Exclusion of Candidates
(12) When there is no surplus left for transfer and the number of candidates elected is less than the number of seats, the exclusion of candidates is resorted to. The process of exclusion comprises the transfer of votes (both original and transferred) of the candidate to be excluded to the candidates marked next in order of preference and who have not already been elected or excluded.
(13) The candidate, the value of whose votes is lowest at the time of exclusion, is first excluded.
(14) The parcels and the sub-parcels of the votes of the candidates to be excluded are taken up one by one in the order in which they were received and the votes contained in each parcel and sub-parcel which are capable of further transfer are transferred to the candidates marked next in order of preference at the same value at which they were received by him. Each parcel and sub-parcel is dealt with separately. It is only after the parcel and all the sub-parcels have been duly transferred that count is completed.
(15) If, as a result of transfer of votes of a parcel, or a sub-parcel, any other candidate secures the quota and is elected, the count in progress is completed but no further votes are transferred to the elected candidate from the subsequent sub-parcels. The following example would make it clear. Let us suppose that the votes of candidate “A” who is to be excluded consist of the original parcel and two sub-parcels subsequently transferred to him. Suppose as a result of the transfer of votes contained in the original parcel, another candidate “B” gets elected. Then the remaining two sub-parcels will be dealt with one by one but no vote therefrom will be transferred to candidate “B” and such of the votes as would have normally gone to “B” will now be straightaway transferred to the candidates marked next to “B” in the order of preference on the respective votes.

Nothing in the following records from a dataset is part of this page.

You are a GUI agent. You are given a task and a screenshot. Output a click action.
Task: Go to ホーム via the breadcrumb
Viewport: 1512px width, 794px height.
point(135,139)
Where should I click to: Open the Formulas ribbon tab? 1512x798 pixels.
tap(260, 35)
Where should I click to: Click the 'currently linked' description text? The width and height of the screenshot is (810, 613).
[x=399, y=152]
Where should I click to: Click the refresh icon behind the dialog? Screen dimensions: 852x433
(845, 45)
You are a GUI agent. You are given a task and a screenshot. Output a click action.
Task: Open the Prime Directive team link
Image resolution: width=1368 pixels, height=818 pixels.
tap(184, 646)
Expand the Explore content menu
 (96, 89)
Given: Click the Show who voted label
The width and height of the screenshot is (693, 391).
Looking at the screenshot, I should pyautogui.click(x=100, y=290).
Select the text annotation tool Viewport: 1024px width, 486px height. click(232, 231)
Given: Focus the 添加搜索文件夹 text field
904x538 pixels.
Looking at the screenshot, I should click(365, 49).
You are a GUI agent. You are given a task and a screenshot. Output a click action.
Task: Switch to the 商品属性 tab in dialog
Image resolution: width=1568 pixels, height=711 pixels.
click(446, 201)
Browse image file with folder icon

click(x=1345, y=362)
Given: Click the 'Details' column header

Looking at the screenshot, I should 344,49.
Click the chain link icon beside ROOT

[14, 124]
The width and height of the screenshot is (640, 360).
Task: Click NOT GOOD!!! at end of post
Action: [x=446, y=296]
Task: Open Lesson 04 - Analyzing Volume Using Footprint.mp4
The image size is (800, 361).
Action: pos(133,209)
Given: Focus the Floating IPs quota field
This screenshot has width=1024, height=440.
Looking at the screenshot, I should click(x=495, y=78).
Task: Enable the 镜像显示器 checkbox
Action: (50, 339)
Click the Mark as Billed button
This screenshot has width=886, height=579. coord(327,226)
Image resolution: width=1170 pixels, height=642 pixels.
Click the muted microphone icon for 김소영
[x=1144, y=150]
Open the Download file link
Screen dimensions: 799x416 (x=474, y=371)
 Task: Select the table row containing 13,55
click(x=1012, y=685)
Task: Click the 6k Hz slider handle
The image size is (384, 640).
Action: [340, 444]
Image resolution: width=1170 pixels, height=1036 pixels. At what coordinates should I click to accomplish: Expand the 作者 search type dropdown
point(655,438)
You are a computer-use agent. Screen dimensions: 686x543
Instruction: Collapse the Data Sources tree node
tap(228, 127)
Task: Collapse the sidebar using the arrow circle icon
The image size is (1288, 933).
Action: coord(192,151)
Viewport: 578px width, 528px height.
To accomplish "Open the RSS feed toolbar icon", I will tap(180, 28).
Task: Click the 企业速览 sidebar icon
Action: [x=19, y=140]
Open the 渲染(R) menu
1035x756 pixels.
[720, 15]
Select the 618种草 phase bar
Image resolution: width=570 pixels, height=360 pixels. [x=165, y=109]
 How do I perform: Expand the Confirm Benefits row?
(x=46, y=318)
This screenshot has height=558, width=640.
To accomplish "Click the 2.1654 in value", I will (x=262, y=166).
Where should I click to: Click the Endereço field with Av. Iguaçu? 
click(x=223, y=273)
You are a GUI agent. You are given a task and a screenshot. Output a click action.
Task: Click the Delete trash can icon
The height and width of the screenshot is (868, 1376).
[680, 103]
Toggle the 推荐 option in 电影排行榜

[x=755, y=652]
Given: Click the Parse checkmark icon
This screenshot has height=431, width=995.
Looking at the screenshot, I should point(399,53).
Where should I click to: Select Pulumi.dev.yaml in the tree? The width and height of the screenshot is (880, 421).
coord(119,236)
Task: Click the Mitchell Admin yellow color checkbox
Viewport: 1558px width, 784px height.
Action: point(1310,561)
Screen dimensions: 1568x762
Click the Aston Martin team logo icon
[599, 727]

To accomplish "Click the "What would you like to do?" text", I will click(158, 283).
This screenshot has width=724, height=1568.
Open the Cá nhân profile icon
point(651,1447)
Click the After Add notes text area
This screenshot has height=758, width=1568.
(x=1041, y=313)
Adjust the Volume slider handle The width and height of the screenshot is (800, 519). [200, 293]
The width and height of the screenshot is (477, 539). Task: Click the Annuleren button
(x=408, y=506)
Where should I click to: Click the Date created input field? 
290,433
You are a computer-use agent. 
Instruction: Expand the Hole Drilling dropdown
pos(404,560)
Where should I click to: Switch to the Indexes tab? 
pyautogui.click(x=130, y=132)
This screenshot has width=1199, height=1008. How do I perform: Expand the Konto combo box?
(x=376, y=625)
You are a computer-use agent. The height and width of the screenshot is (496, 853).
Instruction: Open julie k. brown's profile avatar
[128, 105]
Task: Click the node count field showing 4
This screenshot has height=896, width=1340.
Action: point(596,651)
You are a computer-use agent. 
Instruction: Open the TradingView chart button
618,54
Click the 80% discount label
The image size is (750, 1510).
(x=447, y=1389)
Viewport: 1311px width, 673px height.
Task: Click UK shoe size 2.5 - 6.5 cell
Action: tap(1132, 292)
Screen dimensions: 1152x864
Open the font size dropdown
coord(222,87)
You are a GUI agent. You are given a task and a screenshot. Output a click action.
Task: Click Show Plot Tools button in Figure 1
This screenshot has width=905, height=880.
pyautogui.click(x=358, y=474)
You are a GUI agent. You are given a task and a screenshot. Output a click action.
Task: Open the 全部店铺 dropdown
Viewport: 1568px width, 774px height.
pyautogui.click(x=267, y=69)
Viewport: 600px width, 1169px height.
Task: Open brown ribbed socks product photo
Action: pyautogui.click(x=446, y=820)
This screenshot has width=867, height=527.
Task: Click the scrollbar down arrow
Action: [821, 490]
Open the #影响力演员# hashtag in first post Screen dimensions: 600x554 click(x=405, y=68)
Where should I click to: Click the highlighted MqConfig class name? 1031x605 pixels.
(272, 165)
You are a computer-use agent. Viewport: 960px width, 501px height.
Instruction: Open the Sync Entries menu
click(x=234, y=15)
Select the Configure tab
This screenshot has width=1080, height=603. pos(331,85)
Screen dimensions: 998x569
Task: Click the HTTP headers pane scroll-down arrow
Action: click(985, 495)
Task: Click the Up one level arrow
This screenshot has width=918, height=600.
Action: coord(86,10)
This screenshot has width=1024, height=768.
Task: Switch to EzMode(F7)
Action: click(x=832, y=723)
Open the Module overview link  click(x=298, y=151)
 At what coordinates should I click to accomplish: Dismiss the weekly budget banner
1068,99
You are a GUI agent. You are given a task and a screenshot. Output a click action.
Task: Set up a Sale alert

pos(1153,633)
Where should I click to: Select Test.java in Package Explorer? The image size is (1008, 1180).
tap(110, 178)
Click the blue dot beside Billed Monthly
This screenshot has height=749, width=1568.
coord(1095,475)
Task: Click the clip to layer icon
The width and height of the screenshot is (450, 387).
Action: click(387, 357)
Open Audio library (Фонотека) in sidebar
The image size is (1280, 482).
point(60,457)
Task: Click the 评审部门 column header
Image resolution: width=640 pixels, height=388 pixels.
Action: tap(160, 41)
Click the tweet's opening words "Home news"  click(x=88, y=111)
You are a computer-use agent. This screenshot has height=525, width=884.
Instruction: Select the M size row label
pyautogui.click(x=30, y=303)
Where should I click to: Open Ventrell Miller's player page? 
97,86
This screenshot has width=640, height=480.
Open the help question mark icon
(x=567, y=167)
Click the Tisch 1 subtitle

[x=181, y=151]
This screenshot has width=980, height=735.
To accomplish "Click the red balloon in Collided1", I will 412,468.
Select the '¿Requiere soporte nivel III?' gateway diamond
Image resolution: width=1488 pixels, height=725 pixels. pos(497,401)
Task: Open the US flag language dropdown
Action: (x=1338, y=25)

(16) The process of exclusion continues till the requisite number of candidates has been elected or the number of candidates left in the field (i.e., the continuing candidates) is equal to the number of vacancies still unfilled.
(17) If, as a result of any exclusion, another candidate gets the quota and is thus elected, no further exclusion is done till the surplus of the elected candidate has been transferred and it becomes necessary thereafter again to resort to exclusion. In other words, candidate is to be excluded only when there is no surplus to be transferred.
(18.1) If, at any time during the course of counting of votes, the number of candidates remaining in the field is reduced to the number vacancies not yet filled, all those candidates are declared as elected without resorting to any further calculations.
(18.2) It, therefore, follows that a candidate may be elected even though he does not get the required quota.
(19) If at a particular time only one vacancy is unfilled and the value of votes (both original and transferred) of anyone continuing candidate at that time exceeds the total value of votes of all the other candidates left in to field, including the surplus of any candidate not yet transferred, that candidate is declared as elected.
(20) If, when there is more than one surplus to distribute, two or more surpluses are equal, or if at any time it becomes necessary to exclude a candidate and two or more candidates have the same values of votes and are lowest on the poll, regard shall be had to the original votes of each candidate, and the candidate for whom fewest original votes are recorded shall have his surplus first distributed, or shall be first excluded as the case may be. If the values of their original votes are equal, the Returning Officer shall decide by lot which candidate shall have surplus distributed or be excluded.
(21) When after counting of votes, a tie is found to exist between candidates, regard is given to the original votes and if the original votes are also equal, then the process of draw of lots is resorted to. In case of tie amongst more than two candidates, the candidate whose slip is picked up is excluded from the poll. If the tie is between two candidates, the candidate whose slip is picked remains in the poll or declared as successful, as the case may be.